§ Brano da leggere:
▼▼▼
Bordighera (IM): l'area dove sorgeva la fabbrica di racchette da tennis |
Intervista a Libereso Guglielmi - Luglio 2003, Sanremo
Libereso:… non è che mio padre facesse del male, perché non lo ha mai fatto. Soltanto che era pericoloso con le parole. Tutto è cominciato quando era a studiare dai gesuiti, che allora erano a Bordighera. Mia madre era a scuola a Bordighera e loro poi, quando lui doveva, che aveva l’età già da poter fare il suo lavoro da prete, sai perché a Perinaldo, quelli lì, sai dov’è Perinaldo?
▲▲▲
§ Dati forniti:
▼▼▼
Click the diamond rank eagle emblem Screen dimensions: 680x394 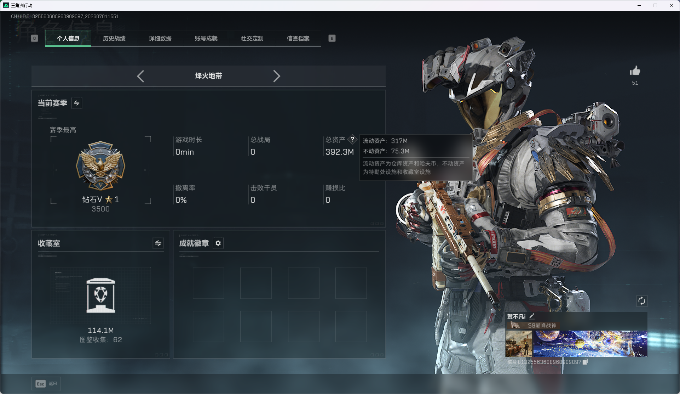[x=101, y=166]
▲▲▲
§ Consegna dell'esercizio: Trascrivi senza alcuna modifica il tratto dell'intervista che va da "Bordighera (IM): l'area" fino a "sai dov’è Perinaldo?", quest'ultimo compreso.

§ Risultato completo:
Bordighera (IM): l'area dove sorgeva la fabbrica di racchette da tennis |
Intervista a Libereso Guglielmi - Luglio 2003, Sanremo
Libereso:… non è che mio padre facesse del male, perché non lo ha mai fatto. Soltanto che era pericoloso con le parole. Tutto è cominciato quando era a studiare dai gesuiti, che allora erano a Bordighera. Mia madre era a scuola a Bordighera e loro poi, quando lui doveva, che aveva l’età già da poter fare il suo lavoro da prete, sai perché a Perinaldo, quelli lì, sai dov’è Perinaldo?